*** Opening Records ***
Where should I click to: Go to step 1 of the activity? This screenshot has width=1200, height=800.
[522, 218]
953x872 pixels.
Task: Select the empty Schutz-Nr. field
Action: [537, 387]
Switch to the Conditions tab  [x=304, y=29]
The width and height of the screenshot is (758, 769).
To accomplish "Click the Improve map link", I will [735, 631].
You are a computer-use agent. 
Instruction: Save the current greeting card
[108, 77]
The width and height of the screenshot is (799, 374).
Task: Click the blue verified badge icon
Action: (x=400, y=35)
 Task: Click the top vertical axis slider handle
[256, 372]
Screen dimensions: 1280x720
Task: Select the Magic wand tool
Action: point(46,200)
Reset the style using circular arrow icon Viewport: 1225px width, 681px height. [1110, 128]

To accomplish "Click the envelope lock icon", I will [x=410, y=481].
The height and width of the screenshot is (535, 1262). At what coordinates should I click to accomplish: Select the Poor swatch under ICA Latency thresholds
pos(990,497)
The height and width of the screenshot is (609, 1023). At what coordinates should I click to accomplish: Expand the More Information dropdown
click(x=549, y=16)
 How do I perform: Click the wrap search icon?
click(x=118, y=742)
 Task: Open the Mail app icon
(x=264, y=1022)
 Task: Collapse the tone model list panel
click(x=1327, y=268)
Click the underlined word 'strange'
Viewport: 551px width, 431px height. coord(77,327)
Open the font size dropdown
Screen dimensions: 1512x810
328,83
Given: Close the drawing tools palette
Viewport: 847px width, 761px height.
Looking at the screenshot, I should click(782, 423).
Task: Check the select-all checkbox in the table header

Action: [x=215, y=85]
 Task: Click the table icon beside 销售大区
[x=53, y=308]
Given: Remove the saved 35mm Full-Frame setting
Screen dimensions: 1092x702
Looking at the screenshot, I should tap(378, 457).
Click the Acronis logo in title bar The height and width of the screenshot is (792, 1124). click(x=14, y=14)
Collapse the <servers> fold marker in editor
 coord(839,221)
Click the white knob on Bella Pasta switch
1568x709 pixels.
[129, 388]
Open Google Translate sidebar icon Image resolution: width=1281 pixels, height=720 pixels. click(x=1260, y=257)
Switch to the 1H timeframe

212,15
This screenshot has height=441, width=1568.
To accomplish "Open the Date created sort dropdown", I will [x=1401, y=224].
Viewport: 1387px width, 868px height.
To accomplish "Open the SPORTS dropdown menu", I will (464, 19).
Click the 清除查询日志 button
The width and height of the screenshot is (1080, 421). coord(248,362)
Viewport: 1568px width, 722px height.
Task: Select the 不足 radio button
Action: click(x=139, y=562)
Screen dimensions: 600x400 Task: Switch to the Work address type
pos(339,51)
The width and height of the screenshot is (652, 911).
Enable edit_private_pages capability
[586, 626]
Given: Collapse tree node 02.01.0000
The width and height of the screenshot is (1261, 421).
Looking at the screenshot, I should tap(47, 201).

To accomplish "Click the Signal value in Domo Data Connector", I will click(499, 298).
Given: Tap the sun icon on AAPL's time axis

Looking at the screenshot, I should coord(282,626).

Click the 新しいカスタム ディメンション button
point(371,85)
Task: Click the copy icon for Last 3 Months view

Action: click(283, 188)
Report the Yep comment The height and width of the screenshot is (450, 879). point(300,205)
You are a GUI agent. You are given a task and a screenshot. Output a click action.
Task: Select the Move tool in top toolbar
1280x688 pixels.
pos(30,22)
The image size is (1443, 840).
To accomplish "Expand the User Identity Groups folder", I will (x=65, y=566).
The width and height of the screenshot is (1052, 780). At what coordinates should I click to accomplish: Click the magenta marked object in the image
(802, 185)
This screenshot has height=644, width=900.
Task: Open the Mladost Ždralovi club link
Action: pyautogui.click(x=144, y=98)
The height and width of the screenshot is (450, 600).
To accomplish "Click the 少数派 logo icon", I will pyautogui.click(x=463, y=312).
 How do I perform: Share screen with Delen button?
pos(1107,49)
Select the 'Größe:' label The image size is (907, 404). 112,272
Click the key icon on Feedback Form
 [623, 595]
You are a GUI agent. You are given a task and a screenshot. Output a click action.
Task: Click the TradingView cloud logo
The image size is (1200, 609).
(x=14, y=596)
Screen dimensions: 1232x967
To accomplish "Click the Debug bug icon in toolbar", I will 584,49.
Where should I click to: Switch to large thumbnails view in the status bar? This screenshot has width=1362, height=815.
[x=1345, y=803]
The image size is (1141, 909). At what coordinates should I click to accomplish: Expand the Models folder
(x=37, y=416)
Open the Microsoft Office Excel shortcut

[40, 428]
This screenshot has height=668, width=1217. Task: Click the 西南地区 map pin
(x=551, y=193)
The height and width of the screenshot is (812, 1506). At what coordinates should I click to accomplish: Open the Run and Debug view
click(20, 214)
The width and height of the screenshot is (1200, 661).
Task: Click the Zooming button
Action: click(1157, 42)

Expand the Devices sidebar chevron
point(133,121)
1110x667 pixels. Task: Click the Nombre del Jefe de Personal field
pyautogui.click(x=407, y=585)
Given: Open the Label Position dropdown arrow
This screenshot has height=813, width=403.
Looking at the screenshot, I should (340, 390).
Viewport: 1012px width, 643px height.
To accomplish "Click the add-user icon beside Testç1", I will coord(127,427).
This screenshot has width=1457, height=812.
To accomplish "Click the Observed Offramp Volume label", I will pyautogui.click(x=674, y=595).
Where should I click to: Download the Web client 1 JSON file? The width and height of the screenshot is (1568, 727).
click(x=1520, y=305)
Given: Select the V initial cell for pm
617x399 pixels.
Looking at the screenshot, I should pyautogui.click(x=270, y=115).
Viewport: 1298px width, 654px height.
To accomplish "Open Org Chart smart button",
*** Closing Records ***
> [The problem] Return each full line of the entries that contains the word "logo".

> [Written reply]
Click the Acronis logo in title bar The height and width of the screenshot is (792, 1124). click(x=14, y=14)
To accomplish "Click the 少数派 logo icon", I will pyautogui.click(x=463, y=312).
Task: Click the TradingView cloud logo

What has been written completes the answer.